HW #7 includes questions about circuits with L, C and R type elements. Please feel free to comment if some of these problems see impossible to do with what we have covered and emphasized in class. I will modify the HW later if that seems like a good idea.
In order for you to understand the nature oscillating LC circuits and LCR circuits, it is critically important for you to be quite familiar with sine and cosine functions, as well as exponential functions.
What does cos(wt) look like from wt=0 to pi/2 ?
What does sin(wt) look like from wt=0 to pi/2 ?

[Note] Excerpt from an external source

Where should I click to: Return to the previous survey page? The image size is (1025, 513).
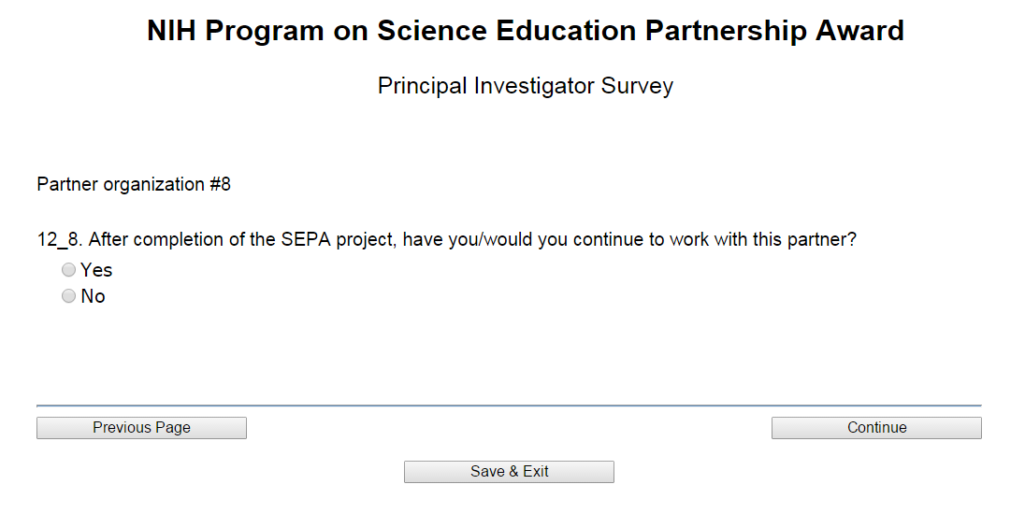click(141, 428)
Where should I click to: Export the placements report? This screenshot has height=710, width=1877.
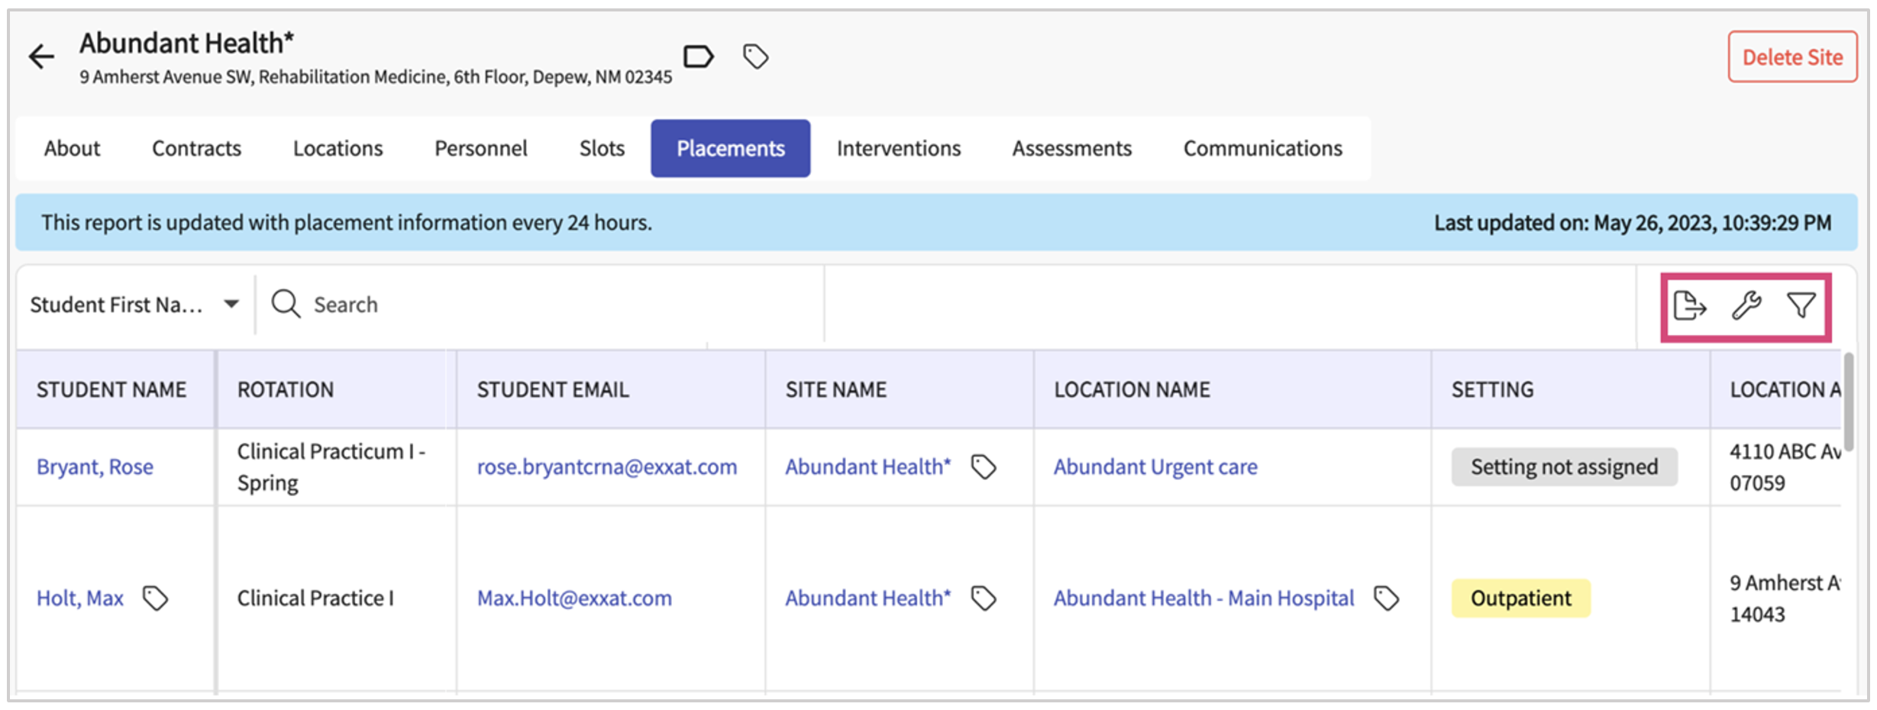(x=1689, y=305)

Why does it seem reasonable, looking at the graphs, that the derivative of cos(wt) is -wsin(wt)?
etc...
If you can achieve that familiarity, then you will be able to visualize, understand and discuss the behavior of circuits, which will be a major point of emphasis for he final.
Consider the function: sin(wt), where w has units of 1/seconds, also known as frequency and t is time. What is its value at t=0? Can you graph this function? What is its highest value? What is its lowest value? What is its period? These questions are best answered by looking at a graph and seeing and understanding what the function looks like -- how it goes up and down and repeats as a function of time.
The function, cos(wt), is equally important. Unlike the sine function it starts out at 1, at t=0, but just like the sine function, it oscillates up and down and repeats as a function of time. What does cos(wt) look like when it is multiplied by exp{-t/tau}...
Student question: "I'm having trouble determining which direction current goes. It keeps coming up in the hw but, the explanation don't make sense to me. In an LC circuit does it just go to the inductor first? I also can't tell in RL and RC circuits. Can you clear this up for me?"
ReplyDeletein our circuits the current is the same everywhere in the circuit. It depends only on time, not on "position". As far as direction, it can be either counter-clockwise or clockwise.
ReplyDeleteThus one cannot say that, "it goes into the inductor first...". At any given time, it is the same everywhere in the circuit*. (*for our uncomplicated, series circuits).